## EXERCISE INSTRUCTIONS
Starting from the line that holds "[Share on LinkedIn] (61, 539)", print each remaining line of the entries exactly, ending with the last.

## MATERIAL FOR THIS TASK
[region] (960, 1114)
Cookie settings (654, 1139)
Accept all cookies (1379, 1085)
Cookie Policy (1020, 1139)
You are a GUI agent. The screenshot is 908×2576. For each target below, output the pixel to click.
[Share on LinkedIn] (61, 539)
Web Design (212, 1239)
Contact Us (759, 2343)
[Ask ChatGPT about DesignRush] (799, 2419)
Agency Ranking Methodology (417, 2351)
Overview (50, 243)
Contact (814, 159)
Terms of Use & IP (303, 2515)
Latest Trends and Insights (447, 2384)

## COMPLETED TASK
[Share on LinkedIn] (61, 539)
Web Design (212, 1239)
Contact Us (759, 2343)
[Ask ChatGPT about DesignRush] (799, 2419)
Agency Ranking Methodology (417, 2351)
Overview (50, 243)
Contact (814, 159)
Terms of Use & IP (303, 2515)
Latest Trends and Insights (447, 2384)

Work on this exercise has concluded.